Manipulating the crystal phase structure of nanomaterials in confined spaces to create unique heterogeneous interfaces holds great potential for enhancing the microwave absorption (MA) capabilities. In this work, we successfully confined CoSe₂ nanoparticles in a multi-chambered hollow structure using a two-step controlled annealing process. It was noteworthy that employing different levels of Br doping strategies induced a controlled transition from the o-CoSe₂ phase to c-CoSe₂ phase, thereby regulating the dielectric parameters. Density functional theory revealed that Br-doped o-CoSe₂ introduces defect sites that influence the electrons in the Co 3d orbitals, leading to a reconstruction of the original electronic structure and driving the rotation of the Se₂²⁻ units to form an o-CoSe₂/c-CoSe₂ heterointerface. The difference in work functions of the two phases stimulated electron migration, which caused the separation of dense charges and accumulation at the interface to form a heterojunction capacitor, enhancing interfacial polarization relaxation. Simultaneously, the substitution of Br atoms for Se atoms disrupted the intrinsic charge structure, generating dipole polarization centers. The multi-chambered hollow structure with nano- and micro-pores achieved graded absorption of electromagnetic waves, optimizing the impedance matching characteristics.
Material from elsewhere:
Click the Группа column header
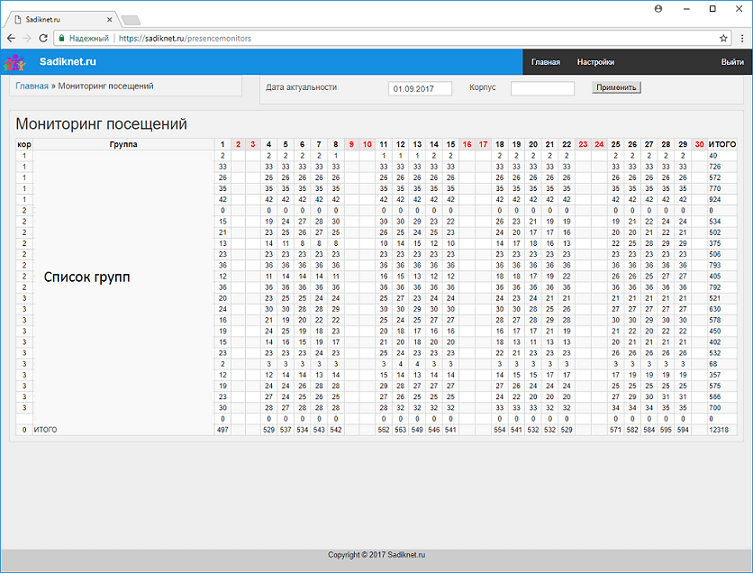Screen dimensions: 753x573 pyautogui.click(x=123, y=145)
Consequently, the minimum reflection loss of mix-CoSe₂-Br₁@HC reached −60.6 dB, with an effective absorption bandwidth of 5.9 GHz. Moreover, RCS simulations showed that the RCS values of mix-CoSe₂-Br₁@HC remained below −15 dBm² across the −90° to 90° detection range, demonstrating its excellent radar wave attenuation. Therefore, this study provides a novel strategy for the regulation of heterogeneous components within a confined space and expands the application of phase transition engineering in the field of MA.